Skocz do zawartości

Prześlij nam swoje filmy, zdjęcia czy tekst. Bądź częścią naszego zespołu. Kliknij tutaj!

LM.plWiadomościPodwyżki w MOSiR jeszcze będą, ale urząd oszczędza na najmniej zarabiających

Podwyżki w MOSiR jeszcze będą, ale urząd oszczędza na najmniej zarabiających

KONIN JEST NASZ

Dodano:
Podwyżki w MOSiR jeszcze będą, ale urząd oszczędza na najmniej zarabiających
Konin jest Nasz

Choć dyrekcja MOSiR przyznała części swoich podwładnych podwyżki, w firmie emocje wciąż nie opadają. Dowiedzieliśmy się o tym z anonimu podpisanego „Pracownicy MOSiR Konin”, którego treść - jak się okazuje - pracownikom wcale nie jest znana.

> [POKAZANY MATERIAŁ]
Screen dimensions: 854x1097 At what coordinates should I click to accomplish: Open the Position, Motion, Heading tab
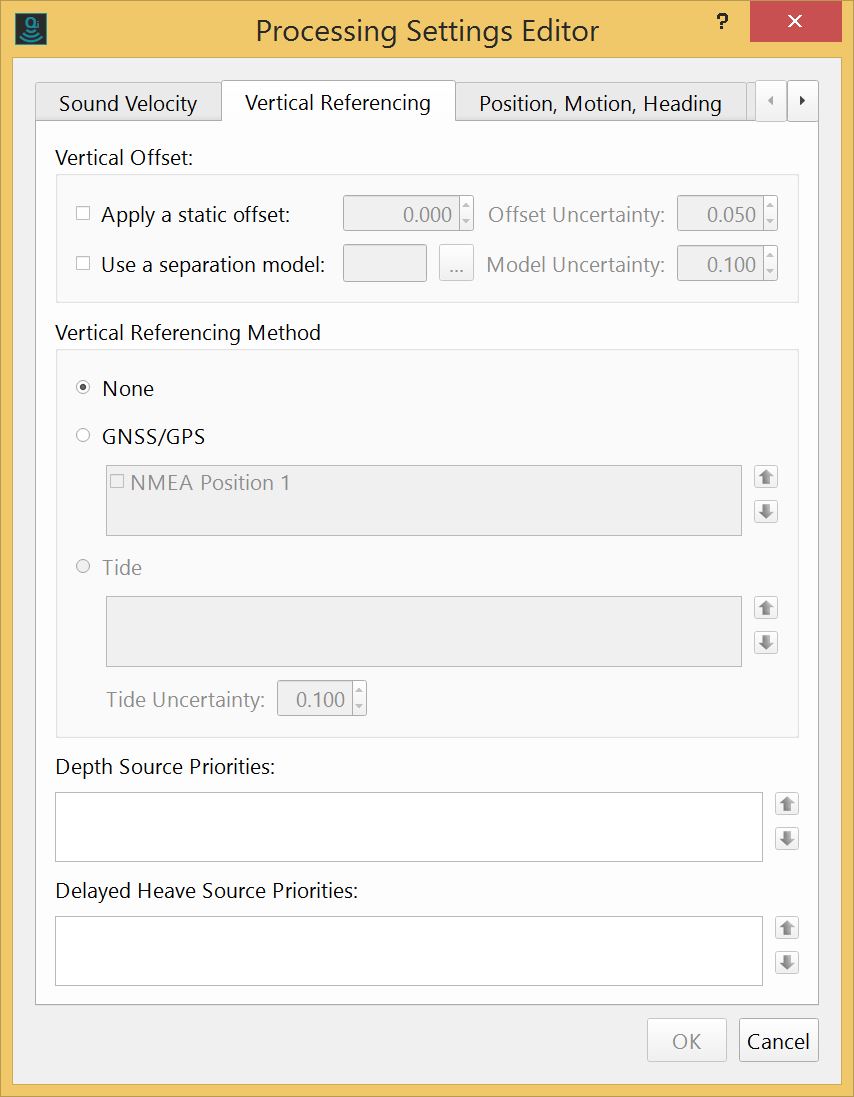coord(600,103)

---

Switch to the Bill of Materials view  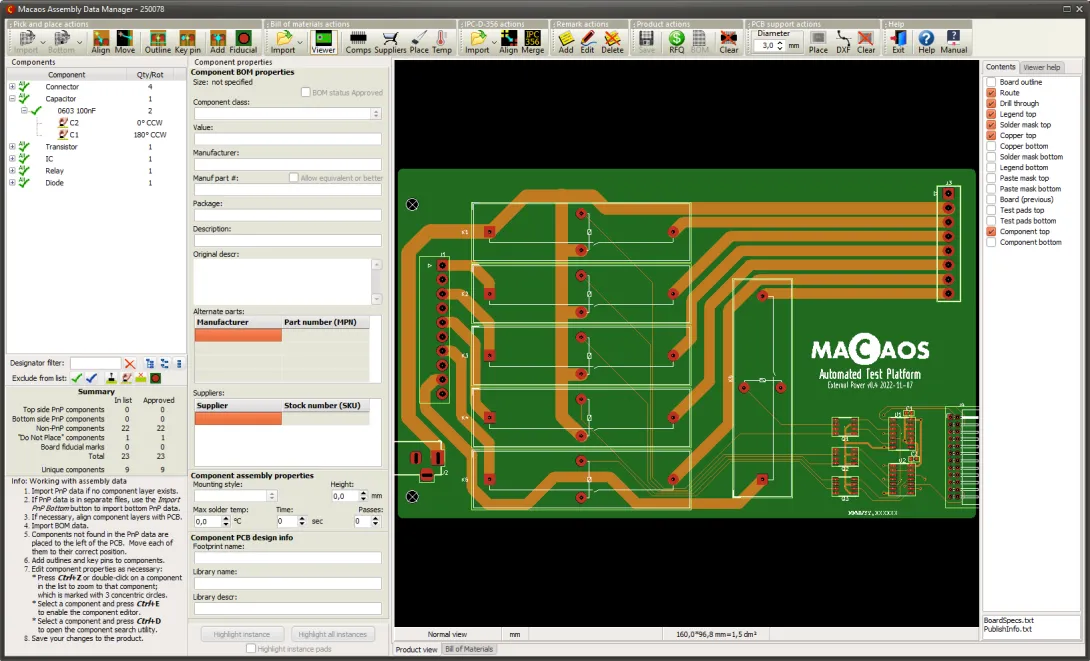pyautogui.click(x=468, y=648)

> [POLECENIE]
Przeredaguj krócej akapit fragmentu tekstu rozpoczynający się od słów „Choć dyrekcja MOSiR”, zachowując jego główne fakty. Materiał nie ma żadnego związku z fragmentem tekstu.

> [ROZWIĄZANIE ZADANIA]
Mimo podwyżek przyznanych przez dyrekcję MOSiR części podwładnych emocje w firmie nie opadają. Wiadomo o tym z anonimu podpisanego „Pracownicy MOSiR Konin”, którego treści pracownicy jednak nie znają.